Our study documents search strategies for use by clinicians and researchers that can help discriminate relevant, high-quality studies from lower quality studies of the diagnosis of health disorders and articles that are not about diagnosis. Those interested in all sound articles on diagnosis, for example researchers conducting systematic reviews of diagnostic tests, will be best served by the most sensitive search. If systematic reviewers wish to include diagnostic test articles that fail the methodological criteria we set, they will still be well served by starting with this strategy: in addition to retrieving all sound studies, the suboptimal specificity (70.4%) of our most sensitive search strategy means the many lower quality diagnostic test studies will also be retrieved. Reviewers may then use additional means to ensure that all pertinent studies are retrieved. Those with little time on their hands who are looking for a few good articles on diagnosis, most likely clinicians, will probably be best served by the most specific strategies. Clinicians could further broaden their search by using the strategies that optimize sensitivity and specificity while minimizing the difference between the two as these strategies provide the best separation of "hits" (target citations) from "false drops" (undesired citations) but do so without regard for whether sensitivity and specificity are affected.

In all cases precision was low.
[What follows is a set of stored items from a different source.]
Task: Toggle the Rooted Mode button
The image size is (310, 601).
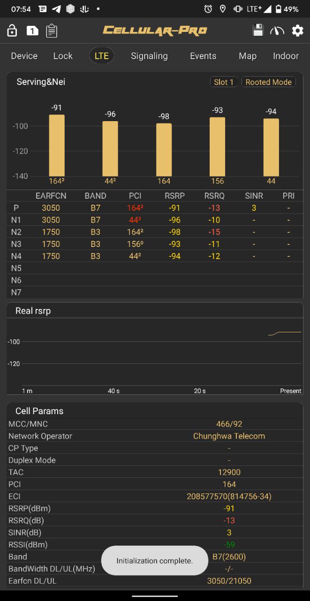Action: (x=268, y=82)
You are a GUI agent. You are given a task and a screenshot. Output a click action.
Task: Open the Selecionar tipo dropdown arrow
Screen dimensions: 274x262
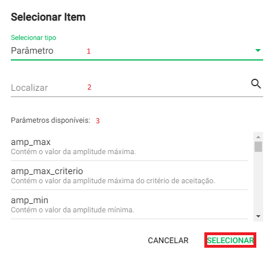pos(258,50)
This is the inevitable result of a low proportion of relevant studies for a given purpose in a very large, multipurpose database. This means that clinicians and researchers will continue to need to invest their time in discarding irrelevant retrievals. While low precision in searching can be of concern, the low values here should not be over-interpreted: we did not limit the searches by clinical content terms, as would usually be the case in clinical searches. Precision might be enhanced by combining search strategies in these tables with additional methodological terms using the Boolean 'AND NOT', thereby reducing the possibility of retrieving studies of lower methodological quality; however, this may decrease the sensitivity of the searches. Precision might also be increased by combining search strategies with content specific terms (e.g., "diabetes") or journal subsets using the Boolean 'AND' thus reducing the volume of literature searched. The next phases of our project will focus on finding better search strategies through using more sophisticated strategies as outlined above.
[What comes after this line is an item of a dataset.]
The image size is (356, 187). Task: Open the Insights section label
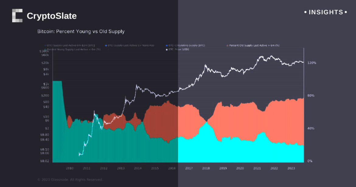click(326, 12)
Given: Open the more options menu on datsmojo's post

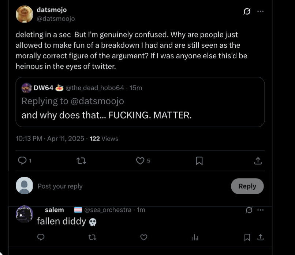Looking at the screenshot, I should 260,11.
Comparing the diagnostic search strategies developed for EMBASE with those that we developed for MEDLINE [19], we found that the single term "specificity.tw." was the top performer for specificity in both databases and that this term outperformed 2- and 3-term strategies. Additionally, we found that textwords outperformed most index terms for sensitivity and specificity. The only index term that was a top performer was "di.fs." or "di.xs.", which was the case for both databases. Although there are many differences between EMBASE and MEDLINE, some basic similarities are apparent, as just described.

Comparing our diagnostic search strategies developed for EMBASE with those previously published [23], our strategies had fewer terms and performed at least as well.

Conclusion

Selected combinations of indexing terms and textwords can achieve high sensitivity or specificity in retrieving diagnosis studies cited in EMBASE. The reported search strategies will assist both clinicians and researchers when attempting the retrieve relevant, high-quality diagnostic articles.